Marcel Proust, une biographie de Michel Erman par Christophe Stolowicki

Les Parutions

13 juin
2018

Marcel Proust, une biographie de Michel Erman par Christophe Stolowicki

  • Partager sur Facebook
  • Partager sur Google+
  • Google +1

 

 

Une vie de Proust – d’un amour de Swann on découvre que faire catleya est un codage des amours de l’auteur et de Reynaldo Hahn.
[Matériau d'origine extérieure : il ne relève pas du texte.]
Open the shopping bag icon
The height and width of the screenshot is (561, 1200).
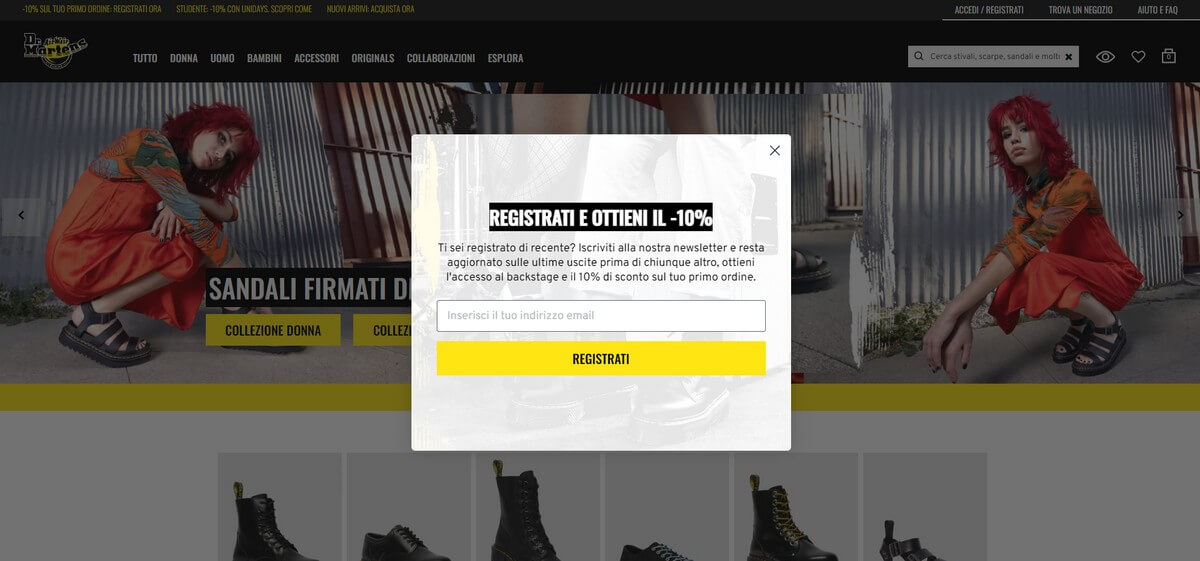[1168, 57]
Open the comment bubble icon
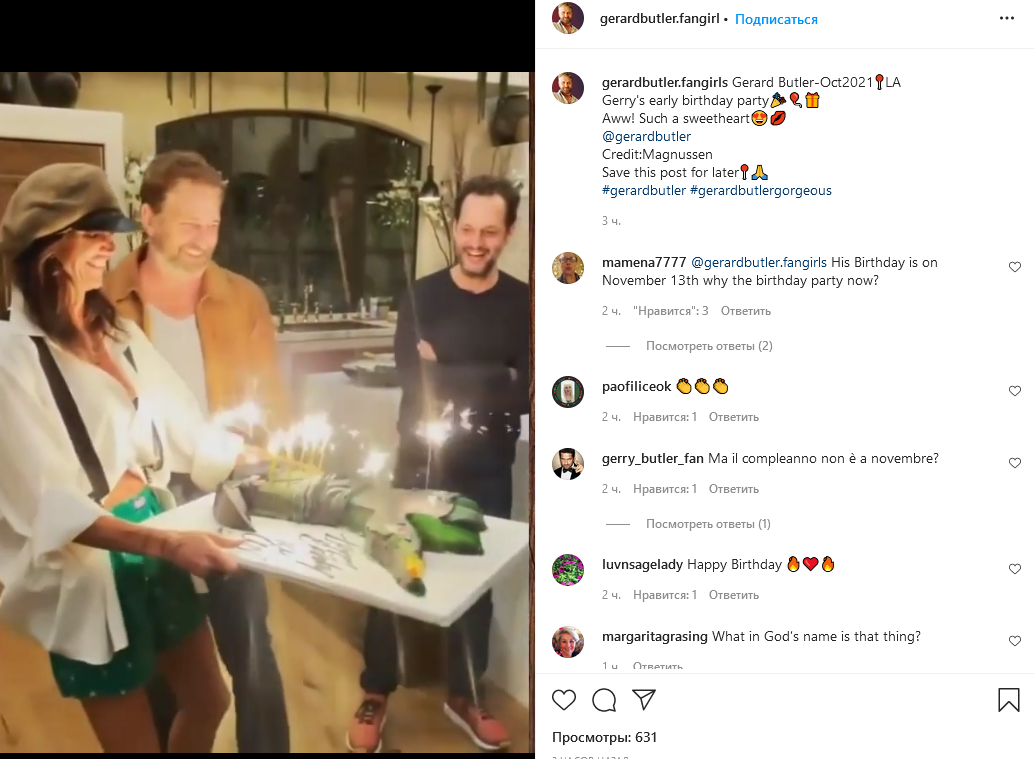This screenshot has height=759, width=1034. tap(604, 700)
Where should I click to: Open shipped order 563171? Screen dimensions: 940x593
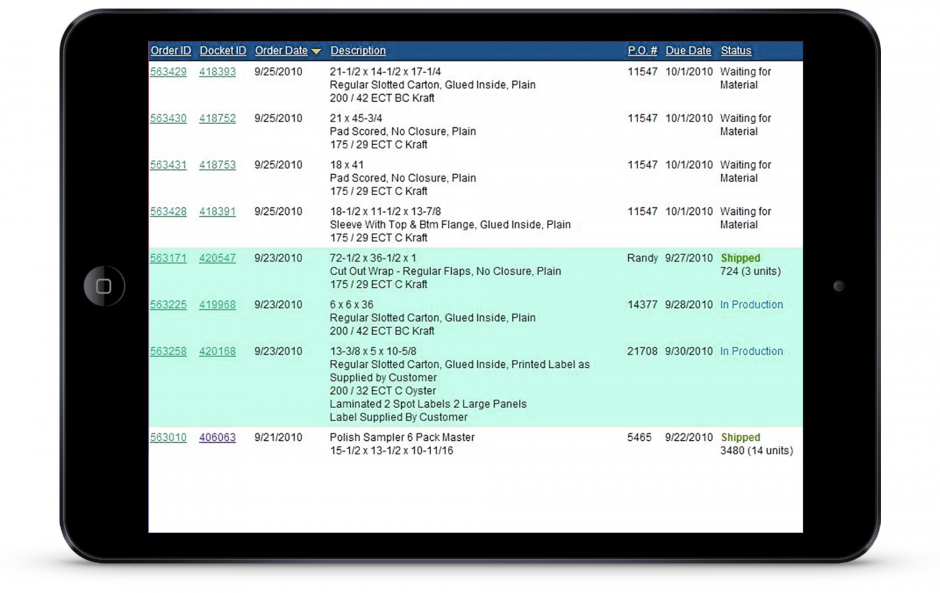168,258
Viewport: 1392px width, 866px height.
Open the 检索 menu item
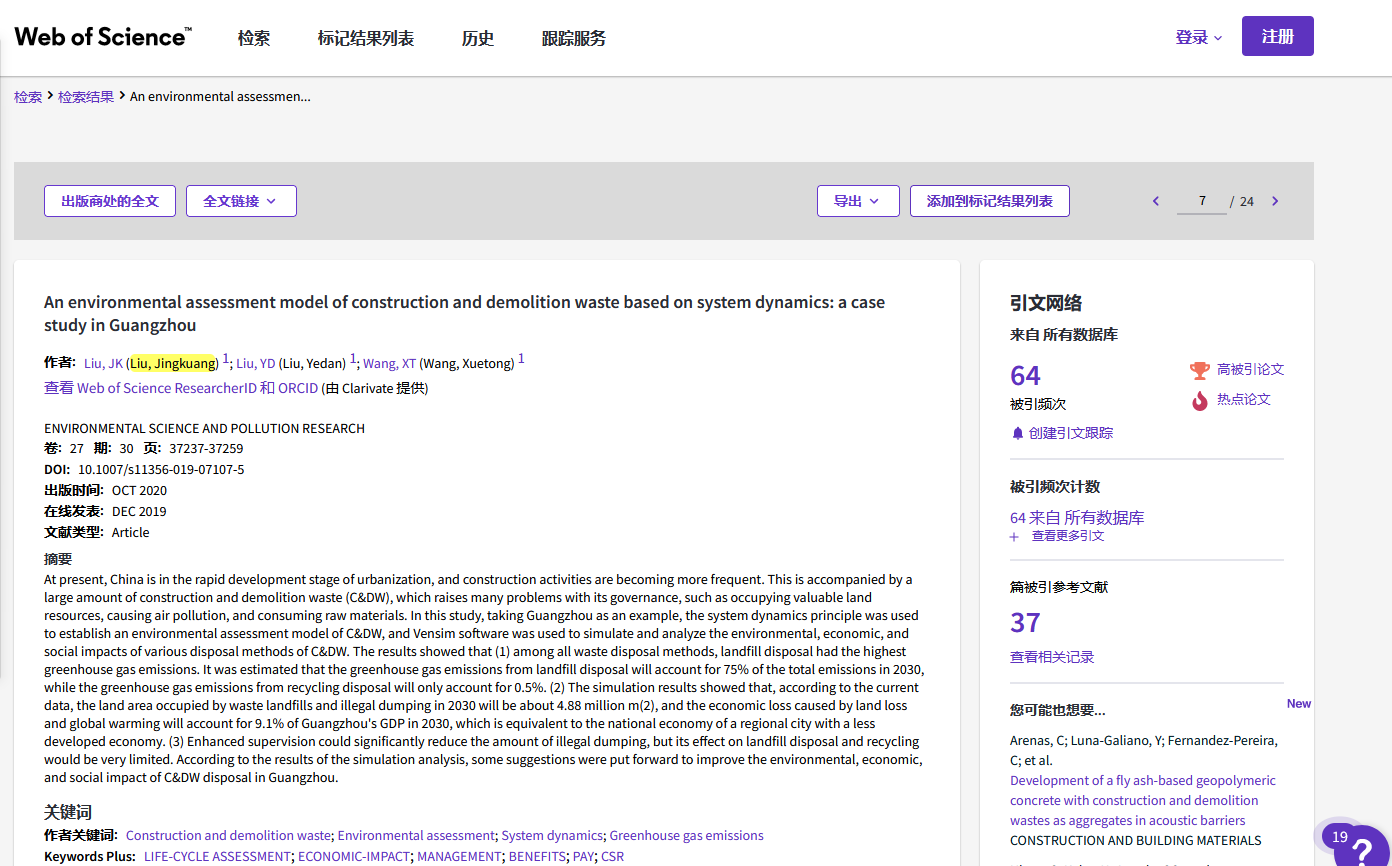[x=254, y=38]
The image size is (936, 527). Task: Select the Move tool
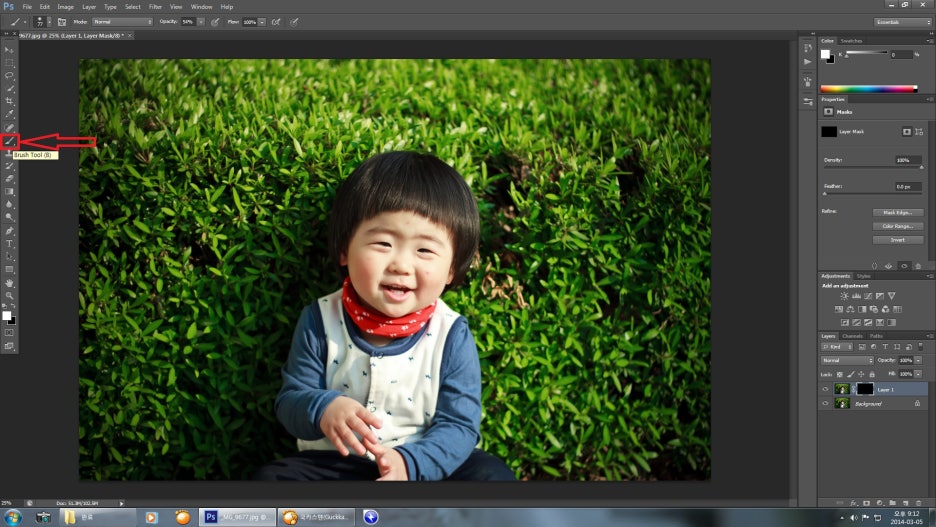click(9, 49)
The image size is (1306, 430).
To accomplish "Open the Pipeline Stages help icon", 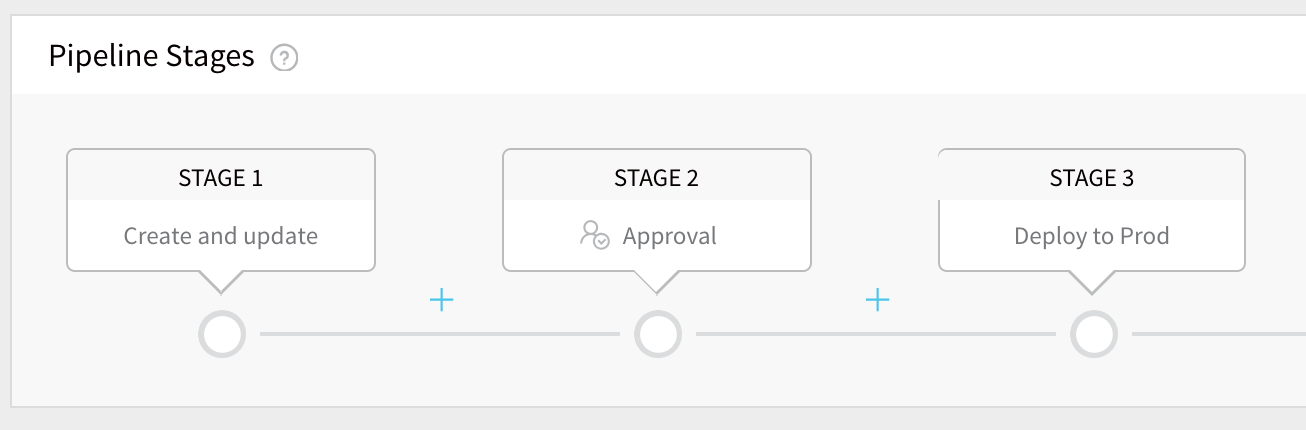I will tap(285, 58).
Écrite par un spécialiste du romancier poète, documentée à mille tours encore que linéaire, et si conforme, abondant(e) en bienséance rhétorique – on comprend soudain ce qui (de cette œuvre vie) fait la poésie, unique, à point nommé, ce point de non-retour où le temps est retrouvé, où le tempo des temps modernes fait silence : c’est le déguisement, de Haas en Swann, en Charlus de Montesquiou entrelacé de Proust ; le leurre shakespearien d’un excellent élève, d’un enfant sage qui a classiquement, par conformisme aigu élu Racine plutôt que l’inverti Shakespeare ; on comprend ce qui (en cette biographie, tout en longues phrases de canevas proustien sans le charme de Proust, on n’est pas son spécialiste impunément) par contraste nous infuse de poésie, fait ressortir tout le poétique romanesque de La recherche, d’autant plus prégnant qu’en ces quelques années de solitude l’écrivain a corrigé, épuré toutes les affèteries parnassiennes de sa jeunesse de mondain, les mièvreries décadentes concentrées dans le personnage de Bloch (et ce que de lui-même il rejette sous ce patronyme juif), traçant un long chemin de Balzac à Flaubert. Ainsi que Flaubert jusqu’à son dernier souffle –  rallongeant de paperolles, becquets sa magique, élastique, interminable phrase impeccablement calibrée, de syntaxe si polie qu’André Breton à des années lumière ne s’y est pas mépris : pure rhapsodie.      

 

Aussi ne boudons pas notre plaisir. Une biographie de Proust, une de plus ? On ne s’en lasse jamais. Aux explicitations, aux mises à plat vallonnées exaltant le génie classique du français, Michel Erman donne en miroir quelques explications psychologiques banales contemporaines, qu’importe. À l’enfance anxieuse, à l’adolescence d’un vilain petit Marcel échouant en tout sinon en composition française ou en dissertation philosophique, on retient son souffle. Remontent les amitiés avec des antisémites notoires (Léon Daudet, rédacteur en chef de L’Action française, Paul Morand) d’un sodomite (demi-)juif condamné à recherche[r] essentiellement l’amour d’un homme de l’autre race, c’est à dire d’un homme aimant les femmes (et qui par conséquence ne pourra pas l’aimer), le tragique nous assaille. Quand on (re)découvre qui implacablement sont les originaux de Bergotte (Anatole France, personne d’impérissable, voire Paul Bourget) ou de Vinteuil (Gabriel Fauré, pas Beethoven), ou quels plats universitaires furent les maîtres à penser, on ne peut qu’admirer la lucidité du Contre Sainte-Beuve : la somme des influences et incidences ne fait pas un artiste, qui transcende ses sources – et ses biographes.